[bug] DQN/dqn.py: Incorrect loss function. [question] Question about RMSProp paramethers

Kropekk commented 6 years ago

First of all - thank you very much for this repository! You have made diving into Reinforcement Learning easier!

About the issue: I think you should use huber_loss instead of square_difference. Look for "clipping the squared error" in the paper. (Also this: https://github.com/devsisters/DQN-tensorflow/issues/16 comment from Andrej Karpathy may be useful).

Also, I have a question about RMSProp parameters. In the code it is said that parameters passed to optimizer are "from original paper". However, I cannot find these values in "Human-Level Control through Deep Reinforcement Learning" paper. For example, you use decay=0.99, which seems to be not mentioned at all in the paper (I believe that discount factor refers to γ in target = r + γQ(s',a) equation, not the decay in RMSProp. Or maybe it refers to both?). Also, shouldn't momentum be equal to 0.95? Where did your epsilon=1e-6 come from? Could you, please, point out where these values come from? I would really appreciate that!

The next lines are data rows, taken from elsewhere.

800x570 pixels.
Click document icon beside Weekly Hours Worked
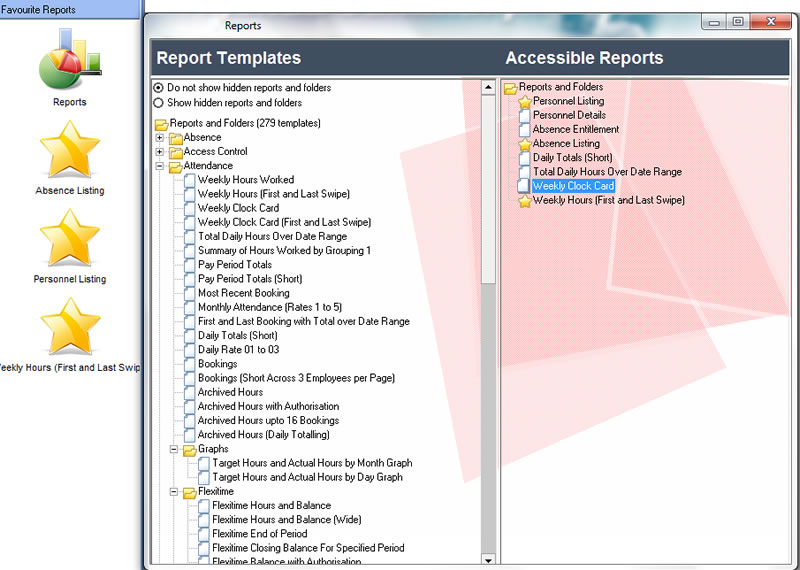click(x=189, y=180)
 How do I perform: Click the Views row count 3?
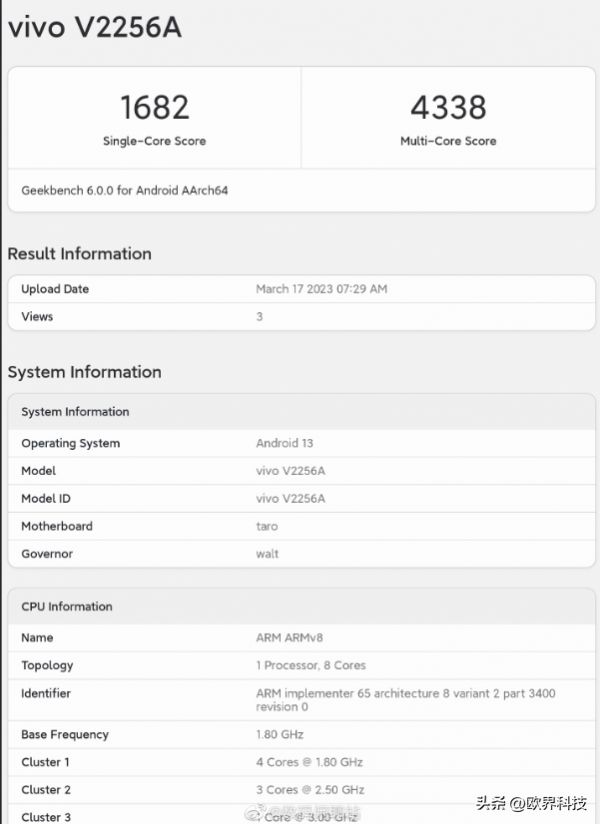(x=260, y=316)
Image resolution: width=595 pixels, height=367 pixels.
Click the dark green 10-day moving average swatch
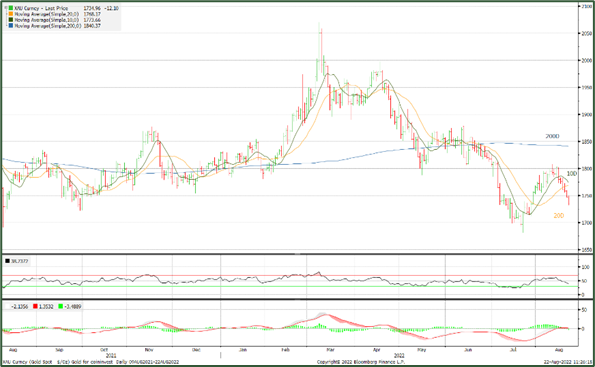coord(11,20)
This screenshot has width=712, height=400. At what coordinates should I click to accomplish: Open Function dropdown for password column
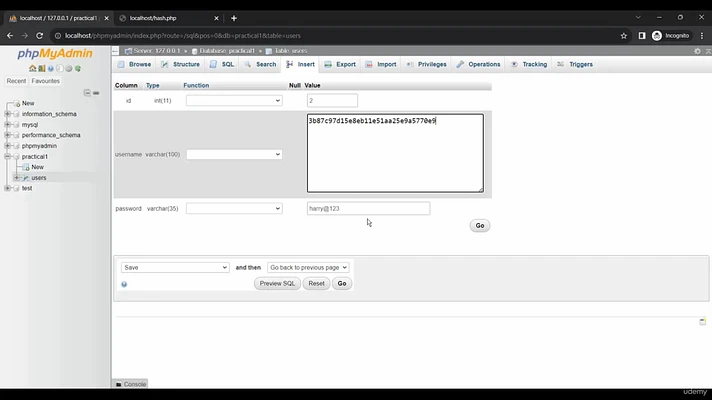tap(234, 208)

QiXuanWang commented 6 years ago

square_difference is recommened in Silver's slides I remember.

My puzzle here is actually about whether we could use the td_error as the target although td_target looks more reasonable, it differs from Sutton's pseudo code.
Any comment on this?

Kropekk commented 6 years ago

Huber_loss is a squared_difference with gradient clipping applied. I think there is no contradiction here.

I'm not sure what do you mean in td_error vs td_target part. We try to minimize td_error while estimating td_target. I've looked Suttong's book up and I don't see any mistakes there.

If you were more specific and provided quotes/screenshots it would be easier to solve your puzzle :)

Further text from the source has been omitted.